United States

SECURITIES AND EXCHANGE COMMISSION

Washington, D.C. 20549

 

 

FORM 8-K

 

 

Current Report

Pursuant to Section 13 or 15(d) of the

Securities Exchange Act of 1934

April 27, 2012

Date of Report (date of earliest event reported)

 

 

UTi Worldwide Inc.

(Exact name of Registrant as Specified in its Charter)

 

 

 

 

British Virgin Islands   000-31869   N/A

(State or Other Jurisdiction of

Incorporation or Organization)

 

(Commission

File Number)

 

(IRS Employer

Identification Number)

 

9 Columbus Centre, Pelican Drive   c/o UTi, Services, Inc.
Road Town, Tortola   100 Oceangate, Suite 1500
British Virgin Islands   Long Beach, CA 90802 USA

(Addresses of Principal Executive Offices)

562.552.9400

(Registrant’s Telephone Number, Including Area Code)

N/A

(Former Name or Former Address, if Changed Since Last Report)

 

 

Check the appropriate box below if the Form 8-K filing is intended to simultaneously satisfy the filing obligation of the registrant under any of the following provisions:

 

¨ Written communications pursuant to Rule 425 under the Securities Act (17 CFR 230.425)

 

¨ Soliciting material pursuant to Rule 14a-12 under the Exchange Act (17 CFR 240.14a-12)

 

¨ Pre-commencement communications pursuant to Rule 14d-2(b) under the Exchange Act (17 CFR 240.14d-2(b))

 

¨ Pre-commencement communications pursuant to Rule 13e-4(c) under the Exchange Act (17 CFR 240.13e-4(c))

 

 

 


UTi Worldwide Inc.

Current Report on Form 8-K

Item 5.02. Departure of Directors or Certain Officers; Election of Directors; Appointment of Certain Officers; Compensatory Arrangements of Certain Officers.

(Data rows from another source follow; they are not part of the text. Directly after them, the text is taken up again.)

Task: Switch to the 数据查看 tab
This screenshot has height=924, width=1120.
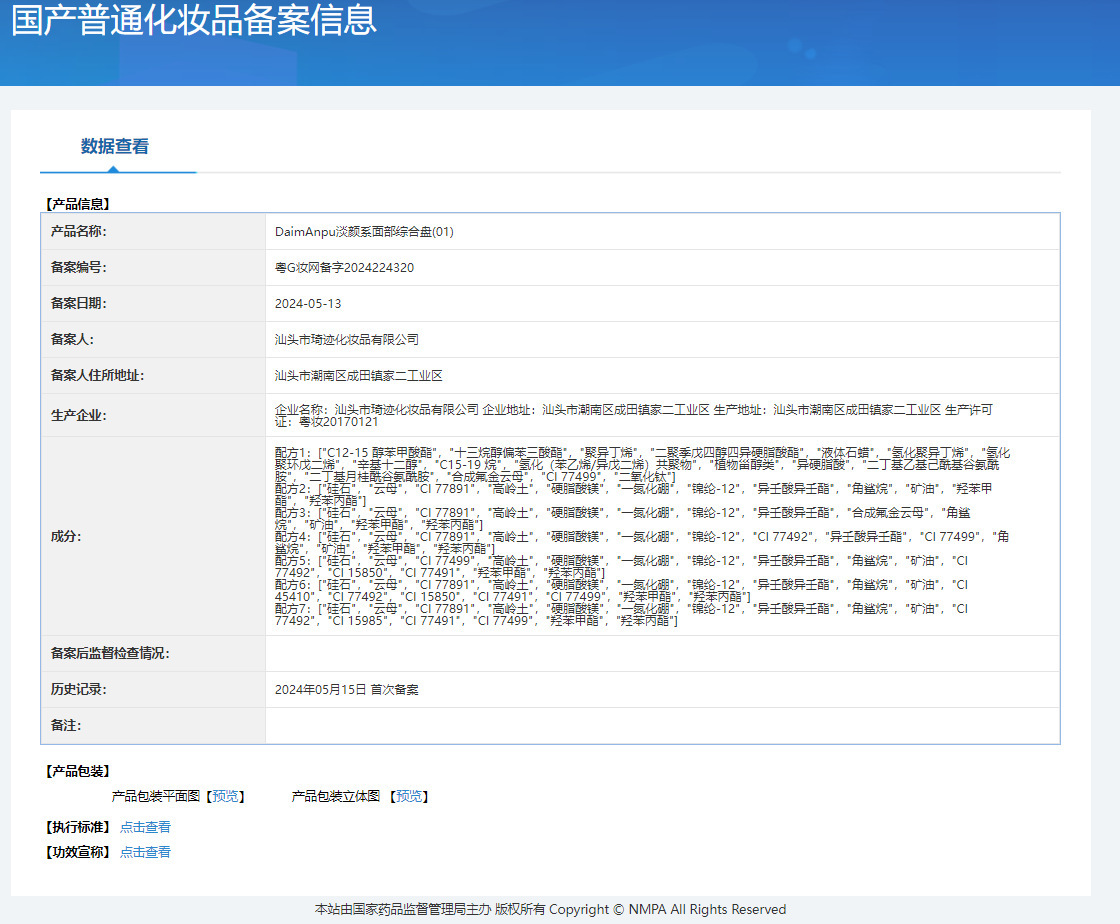Action: (x=115, y=147)
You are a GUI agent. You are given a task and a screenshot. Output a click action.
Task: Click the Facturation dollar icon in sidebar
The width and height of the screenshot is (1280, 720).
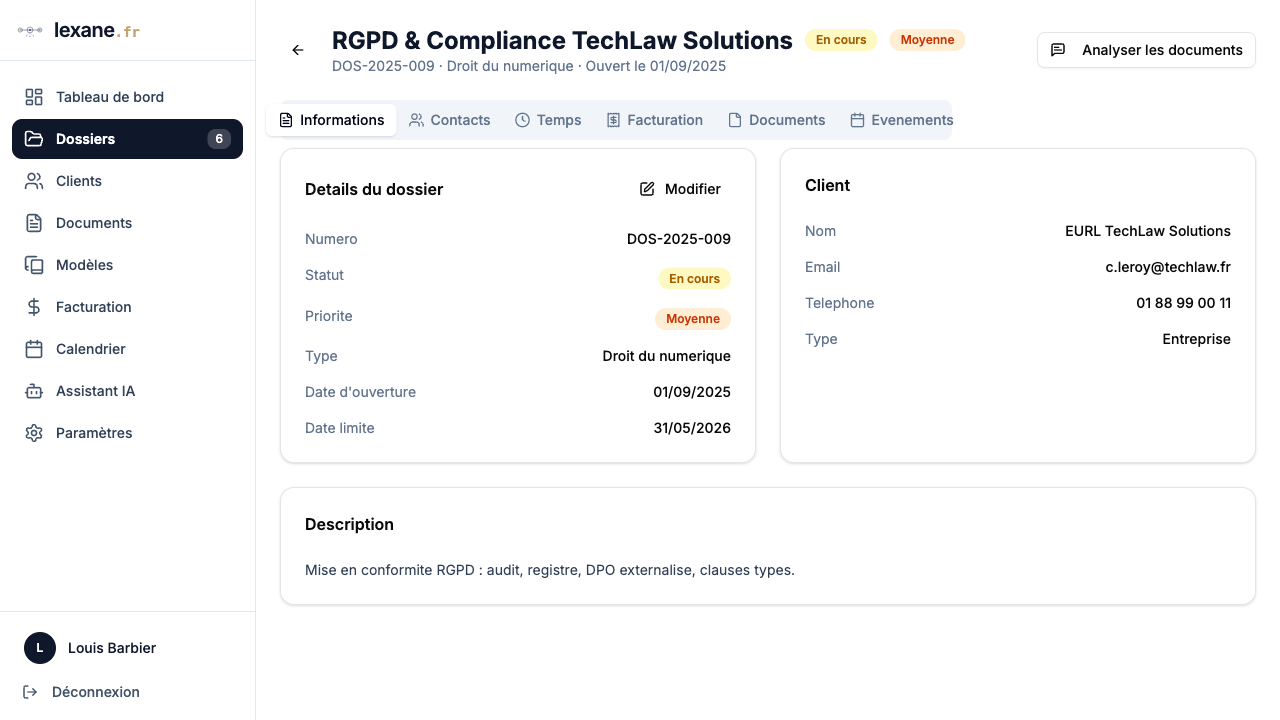[x=34, y=307]
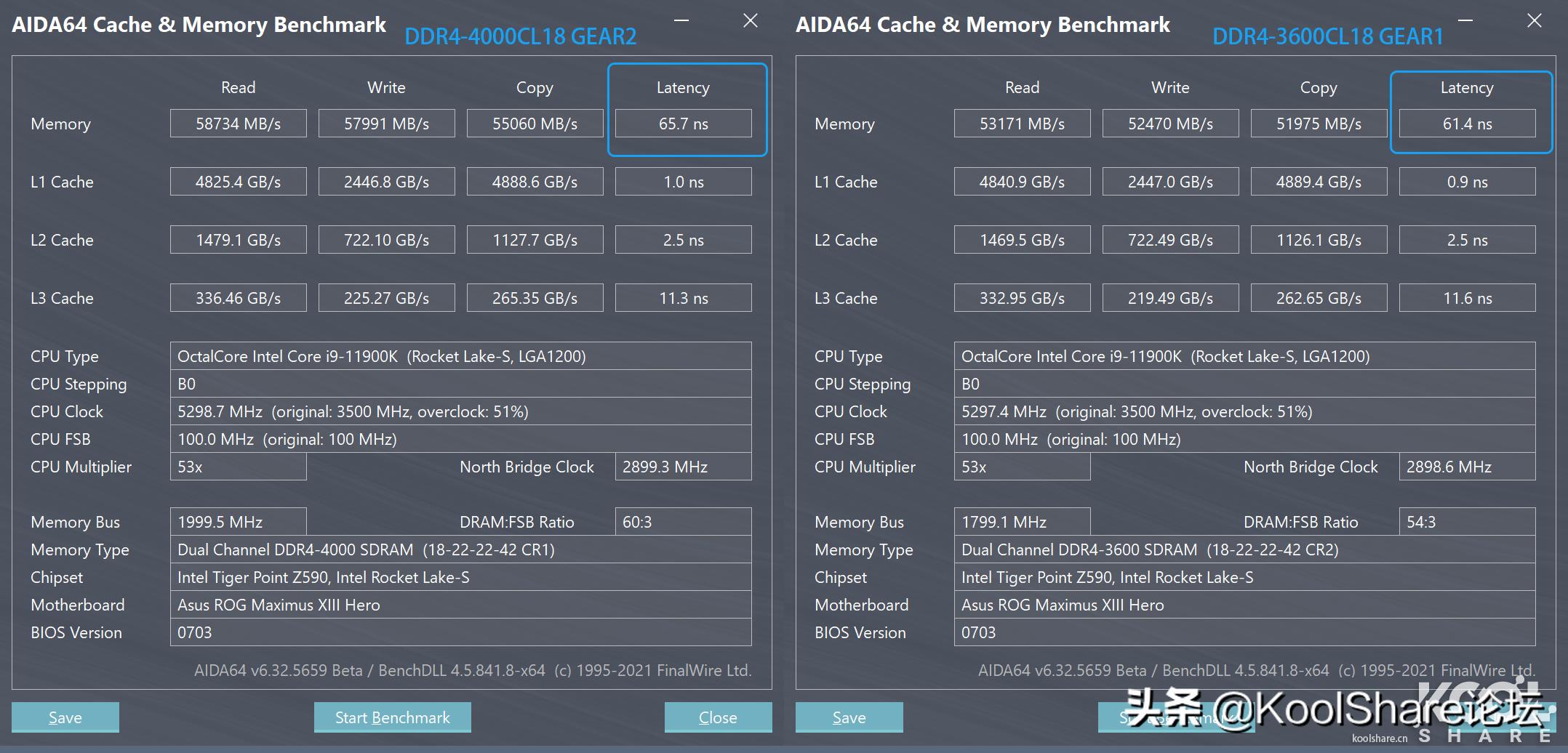1568x753 pixels.
Task: Click the 58734 MB/s memory read value
Action: [x=238, y=124]
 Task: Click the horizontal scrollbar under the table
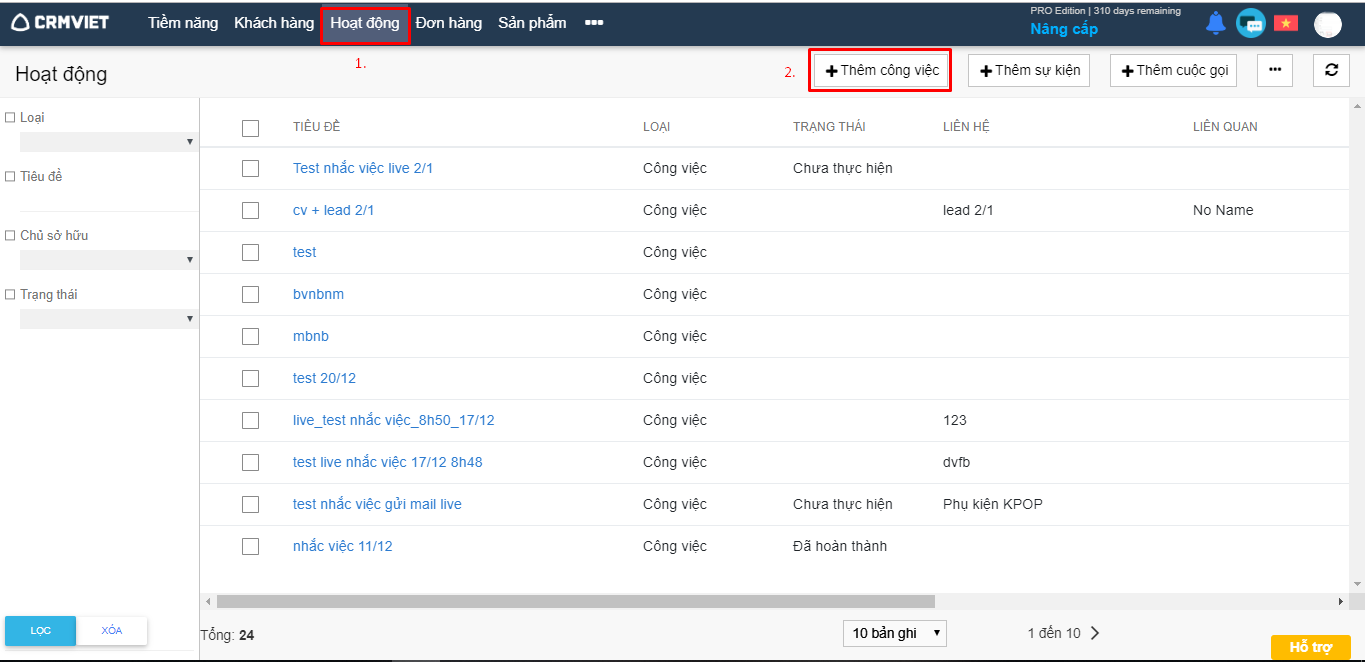click(x=575, y=602)
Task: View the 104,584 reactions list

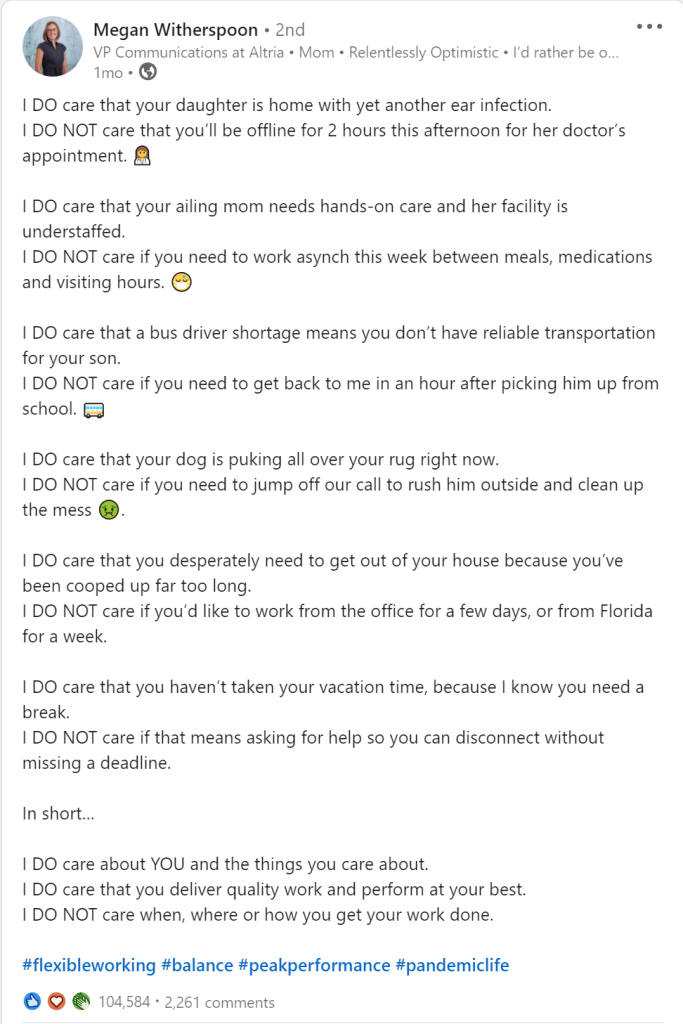Action: (x=124, y=1002)
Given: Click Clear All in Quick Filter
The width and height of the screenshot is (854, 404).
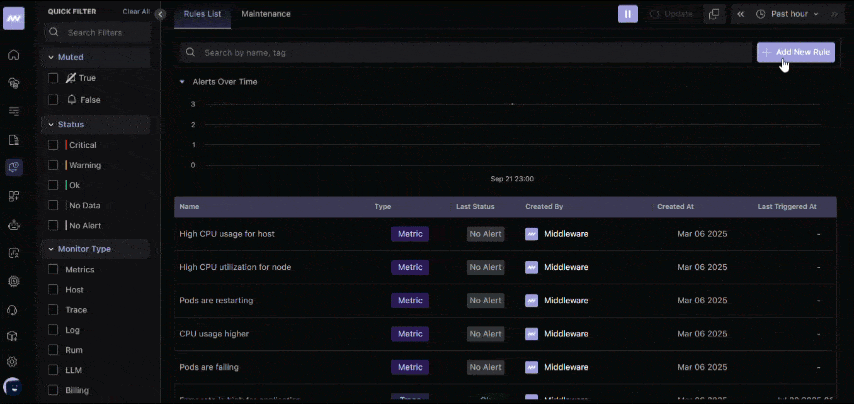Looking at the screenshot, I should pos(136,12).
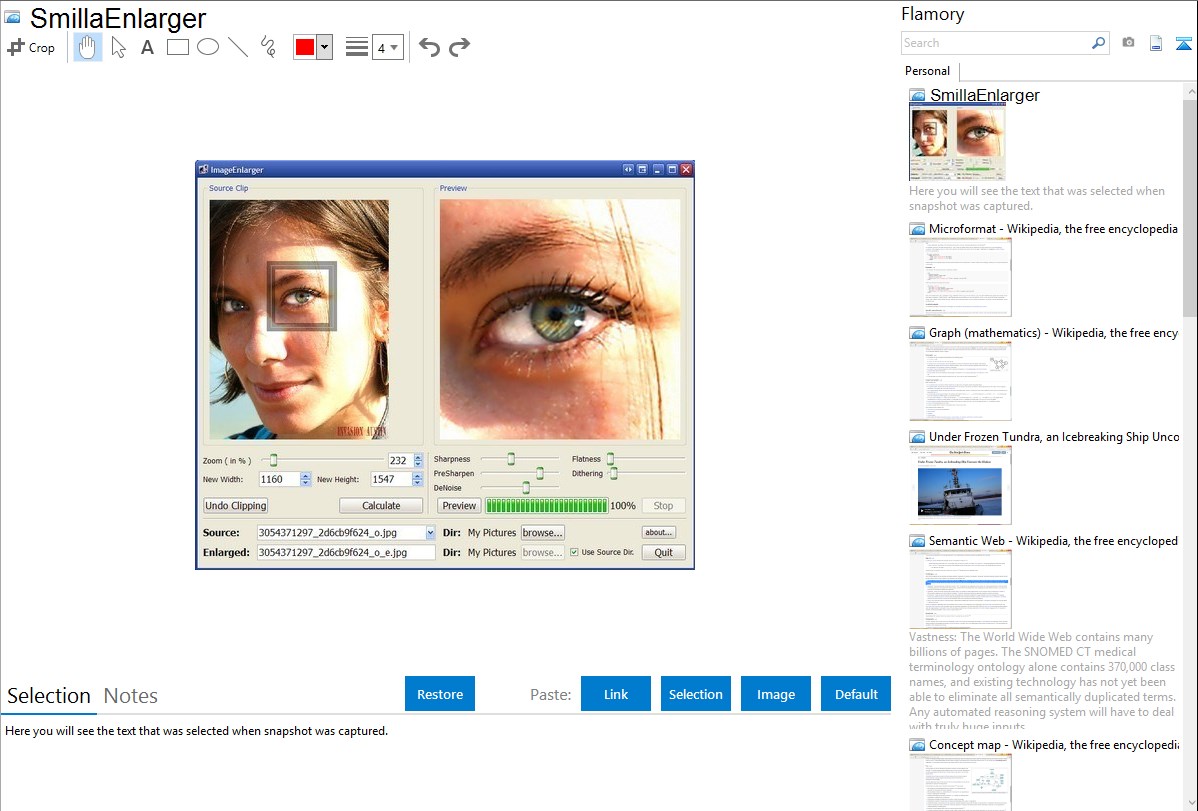Select the straight line tool
This screenshot has height=811, width=1198.
[238, 47]
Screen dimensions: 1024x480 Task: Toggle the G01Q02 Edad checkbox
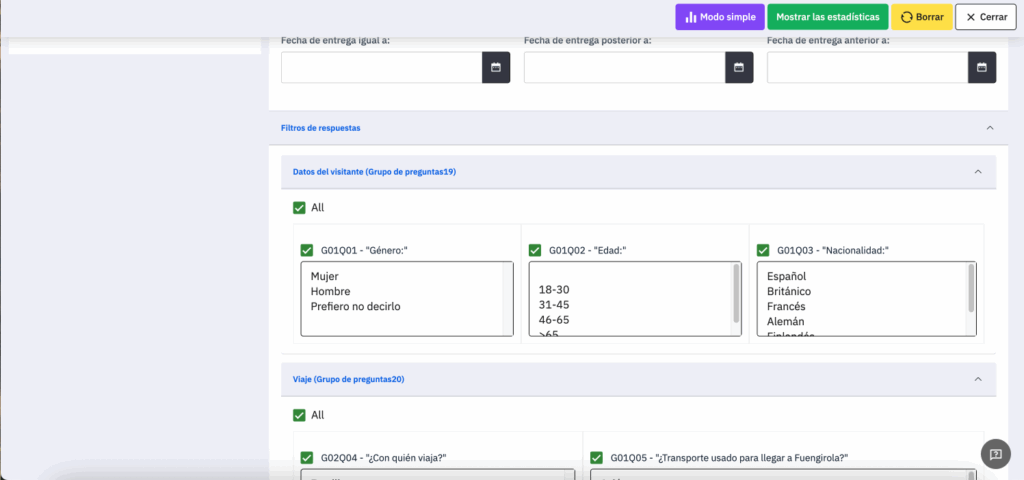click(535, 250)
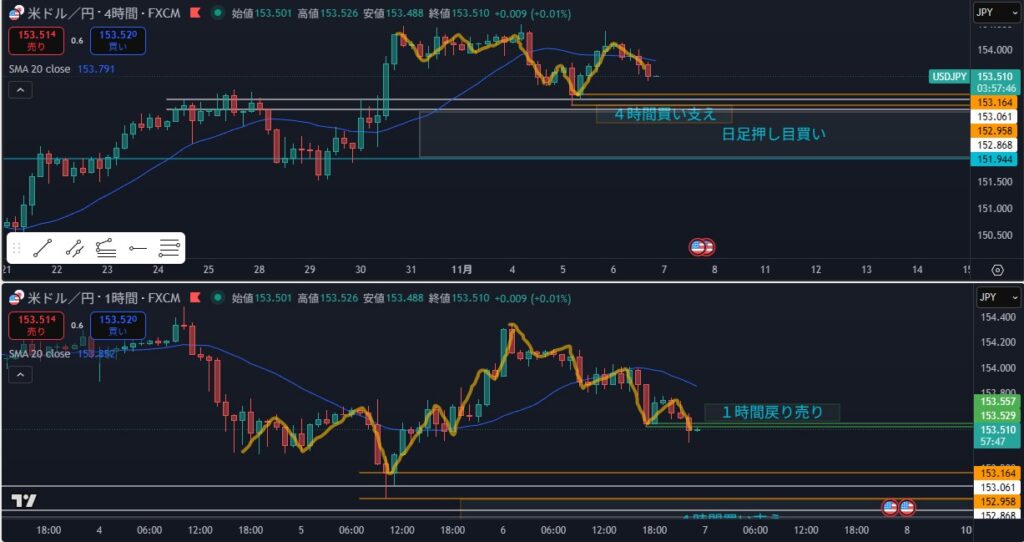Select the info line tool in floating toolbar

(x=73, y=247)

(b) On April 27, 2012, Mr. Matthys J. Wessels notified UTi Worldwide Inc. (the “Company”) that he has decided not to stand for reelection to the Company’s board of directors (the “Board”) and will retire from the Board effective as of the close of the Company’s next annual meeting of shareholders, currently scheduled to be held on June 11, 2012.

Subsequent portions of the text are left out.